Little known till recently, an artificial intelligence startup based in Hangzhou, China, has disrupted global markets and forced a rethink of conventional wisdom about AI development. In the span of a few days, DeepSeek became the most-downloaded free app in the US, surpassing ChatGPT. Meanwhile, the company’s open-source AI model—known as R1—sparked a global selloff in tech stocks.
On January 27, major US technology companies lost nearly USD 1 trillion in combined market value as investors grappled with the implications of DeepSeek’s cost-effective approach. Nvidia bore the brunt, plunging 17% in its worst single-day drop since March 2020—erasing USD 589 billion in market capitalization.
Energy and utility stocks also felt the sting, highlighting just how intertwined AI spending has become with broader infrastructure plays. DeepSeek’s sudden emergence undermined the notion that state-of-the-art AI requires the most advanced (and expensive) chips to succeed.
At the heart of the upheaval is DeepSeek’s R1 model. Publicly available and reportedly trained for less than USD 6 million using Nvidia’s H800 GPUs—an older technology approved for sale in China until late last year—R1 showcases advanced “reasoning” capabilities many executives believed were achievable only with billions in hardware outlays.
The US has enacted multiple rounds of export controls on advanced semiconductors bound since 2022, aiming to stymie China’s progress in sensitive technologies. However, DeepSeek’s breakthrough—powered by chips that were still technically legal to export at the time—suggests those measures haven’t been airtight. Lawmakers in Washington are now debating whether even tougher export controls or broader restrictions are needed.
Representative John Moolenaar, who co-chairs a select committee on US-China competition, condemned the current rules and was cited by Bloomberg saying, “We must swiftly place stronger export controls on technologies critical to DeepSeek’s AI infrastructure.”
US President Donald Trump, sworn in just last week, struck a measured tone. During a meeting with Republican lawmakers at his golf resort in Miami, he called DeepSeek’s success a “positive development,” applauding the model’s cost-efficiency. At the same time, he warned that China’s advancements should serve as a “wake-up call” for US tech firms.

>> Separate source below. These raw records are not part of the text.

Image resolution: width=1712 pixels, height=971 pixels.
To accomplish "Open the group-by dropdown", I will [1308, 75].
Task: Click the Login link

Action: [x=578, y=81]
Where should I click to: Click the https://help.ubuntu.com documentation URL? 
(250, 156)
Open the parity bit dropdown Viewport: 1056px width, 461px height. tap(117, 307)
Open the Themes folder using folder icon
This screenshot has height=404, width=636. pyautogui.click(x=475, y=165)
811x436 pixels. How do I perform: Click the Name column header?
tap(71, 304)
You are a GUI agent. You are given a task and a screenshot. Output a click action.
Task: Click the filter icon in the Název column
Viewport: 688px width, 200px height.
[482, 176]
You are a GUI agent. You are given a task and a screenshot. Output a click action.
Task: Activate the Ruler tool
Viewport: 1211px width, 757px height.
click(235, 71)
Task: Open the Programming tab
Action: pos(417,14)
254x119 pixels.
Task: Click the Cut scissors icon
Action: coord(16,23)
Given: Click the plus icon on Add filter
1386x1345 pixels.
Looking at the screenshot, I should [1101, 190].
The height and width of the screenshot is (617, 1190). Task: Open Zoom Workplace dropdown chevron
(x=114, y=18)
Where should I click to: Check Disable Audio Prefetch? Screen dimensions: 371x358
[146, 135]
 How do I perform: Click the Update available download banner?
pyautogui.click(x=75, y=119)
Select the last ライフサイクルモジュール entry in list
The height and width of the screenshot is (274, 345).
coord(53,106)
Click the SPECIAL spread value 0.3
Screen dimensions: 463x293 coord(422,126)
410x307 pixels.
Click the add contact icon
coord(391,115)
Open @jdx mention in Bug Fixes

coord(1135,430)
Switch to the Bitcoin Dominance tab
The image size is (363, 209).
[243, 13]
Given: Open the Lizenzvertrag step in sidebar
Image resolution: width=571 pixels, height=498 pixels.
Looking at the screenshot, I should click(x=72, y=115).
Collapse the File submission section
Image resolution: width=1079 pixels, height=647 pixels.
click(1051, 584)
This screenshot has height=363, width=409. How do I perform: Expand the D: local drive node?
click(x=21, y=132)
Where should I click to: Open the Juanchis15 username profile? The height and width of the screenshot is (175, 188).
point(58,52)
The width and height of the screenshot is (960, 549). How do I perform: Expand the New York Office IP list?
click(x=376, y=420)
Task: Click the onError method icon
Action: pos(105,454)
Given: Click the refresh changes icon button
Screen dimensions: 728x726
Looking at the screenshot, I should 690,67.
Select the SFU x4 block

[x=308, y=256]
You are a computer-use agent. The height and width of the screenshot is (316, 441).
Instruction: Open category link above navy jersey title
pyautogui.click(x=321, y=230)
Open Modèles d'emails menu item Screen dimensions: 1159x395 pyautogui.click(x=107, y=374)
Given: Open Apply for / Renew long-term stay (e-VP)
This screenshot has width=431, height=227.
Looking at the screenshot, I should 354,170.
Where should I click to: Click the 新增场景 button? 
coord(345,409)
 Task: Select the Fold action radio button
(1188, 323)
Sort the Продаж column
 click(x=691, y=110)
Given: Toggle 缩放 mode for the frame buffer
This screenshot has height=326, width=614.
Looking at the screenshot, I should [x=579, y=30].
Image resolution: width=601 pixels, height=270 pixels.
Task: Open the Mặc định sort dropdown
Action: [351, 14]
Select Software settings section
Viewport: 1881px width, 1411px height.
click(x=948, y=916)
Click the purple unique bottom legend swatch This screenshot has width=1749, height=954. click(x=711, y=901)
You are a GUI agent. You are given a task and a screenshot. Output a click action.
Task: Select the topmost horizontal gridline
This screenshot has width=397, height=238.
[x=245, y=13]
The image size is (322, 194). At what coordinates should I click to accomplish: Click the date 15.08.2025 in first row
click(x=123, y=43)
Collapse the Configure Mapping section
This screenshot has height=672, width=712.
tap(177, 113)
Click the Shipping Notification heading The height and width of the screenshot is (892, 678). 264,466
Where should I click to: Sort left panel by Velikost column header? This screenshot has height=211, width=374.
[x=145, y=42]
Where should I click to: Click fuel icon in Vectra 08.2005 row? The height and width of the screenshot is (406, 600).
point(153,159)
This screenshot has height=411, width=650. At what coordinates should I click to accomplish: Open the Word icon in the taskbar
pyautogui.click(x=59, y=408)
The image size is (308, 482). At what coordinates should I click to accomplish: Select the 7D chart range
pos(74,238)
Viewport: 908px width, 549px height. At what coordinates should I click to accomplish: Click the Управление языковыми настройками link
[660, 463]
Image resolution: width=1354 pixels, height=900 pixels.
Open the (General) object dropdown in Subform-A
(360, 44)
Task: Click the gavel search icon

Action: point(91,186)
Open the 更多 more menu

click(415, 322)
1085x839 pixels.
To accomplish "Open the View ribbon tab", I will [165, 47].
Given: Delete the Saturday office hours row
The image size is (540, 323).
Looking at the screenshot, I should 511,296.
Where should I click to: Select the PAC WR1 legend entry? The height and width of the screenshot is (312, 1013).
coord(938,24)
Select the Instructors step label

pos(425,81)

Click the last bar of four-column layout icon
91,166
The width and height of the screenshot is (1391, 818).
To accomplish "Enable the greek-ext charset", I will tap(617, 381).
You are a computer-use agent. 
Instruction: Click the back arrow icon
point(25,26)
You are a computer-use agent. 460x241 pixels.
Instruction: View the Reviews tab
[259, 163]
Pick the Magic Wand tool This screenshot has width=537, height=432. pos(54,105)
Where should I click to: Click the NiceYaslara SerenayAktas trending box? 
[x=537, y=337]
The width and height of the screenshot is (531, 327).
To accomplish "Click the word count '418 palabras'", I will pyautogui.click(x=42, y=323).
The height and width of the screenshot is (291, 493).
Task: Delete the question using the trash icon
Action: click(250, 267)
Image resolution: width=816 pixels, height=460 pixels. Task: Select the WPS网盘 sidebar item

According to SCMP, Trump also reiterated a pledge to bring more semiconductor manufacturing stateside, threatening tariffs on foreign-made chips if companies such as Taiwan Semiconductor Manufacturing Company (TSMC) do not shift more production to the US. “They left us and went to Taiwan,” he said, “which controls about 98% of the chip business. We want them to come back.”
Major AI developers in the US are racing to understand DeepSeek’s methods. A person familiar with OpenAI’s internal deliberations told Bloomberg that the company is analyzing R1’s open-source code, suspecting it may have “distilled” outputs from other large models like GPT or Meta’s Llama. Meta, for its part, has reportedly formed multiple “war rooms” to assess DeepSeek’s performance and any innovative techniques behind it, according to The Information.
Executives in Silicon Valley are particularly intrigued by DeepSeek’s emphasis on test-time scaling, or the model’s ability to “reason” by spending more compute effort at the moment it generates responses. This approach potentially allows smaller, cheaper models to match the performance of costlier ones that rely on huge training runs and cutting-edge data centers.
Despite the rout, Nvidia welcomed DeepSeek’s advancement as an example of how even older or downgraded chips can foster AI breakthroughs. In a statement, the chipmaker called R1 a “perfect example of test-time scaling,” adding that “inference requires significant numbers of Nvidia GPUs,” implying the Chinese startup’s innovation might still boost overall demand for its products.
However, jittery shareholders remain concerned that big-budget AI arms races may prove unnecessary—or at least less urgent—if DeepSeek’s approach can replicate GPT-4 or GPT-5 performance with just a fraction of the hardware outlay.
DeekSeek’s rise has reignited debate over whether the AI field’s biggest leaps must come from pouring ever more money into chips, servers, and power-hungry data centers. While Meta, Microsoft, and Google are committed to spending upwards of USD 60–80 billion apiece on data center expansions, R1’s low-cost achievement may accelerate a shift toward algorithmic efficiency and open-source collaboration.
Some observers see parallels to past moments when constraints fueled leaps in innovation. “Engineering is about constraints,” said Pat Gelsinger, Intel’s former CEO. “Export laws limited the available resources, so Chinese engineers needed to get creative—and they did.”
For now, DeepSeek has restricted new user sign-ups following “large-scale malicious attacks,” which the startup claims were attempts to undermine its service. Observers believe DeepSeek’s popularity at home and abroad will keep it on regulators’ radars—especially as US officials grapple with whether to widen chip export bans and step up pressure on foreign chipmakers.
“It’s a paradigm shift,” Databricks CEO Ali Ghodsi told Bloomberg. “These models that can reason are so much cheaper to produce that you will see it be democratized. You’ll see innovations from unexpected corners of the world.”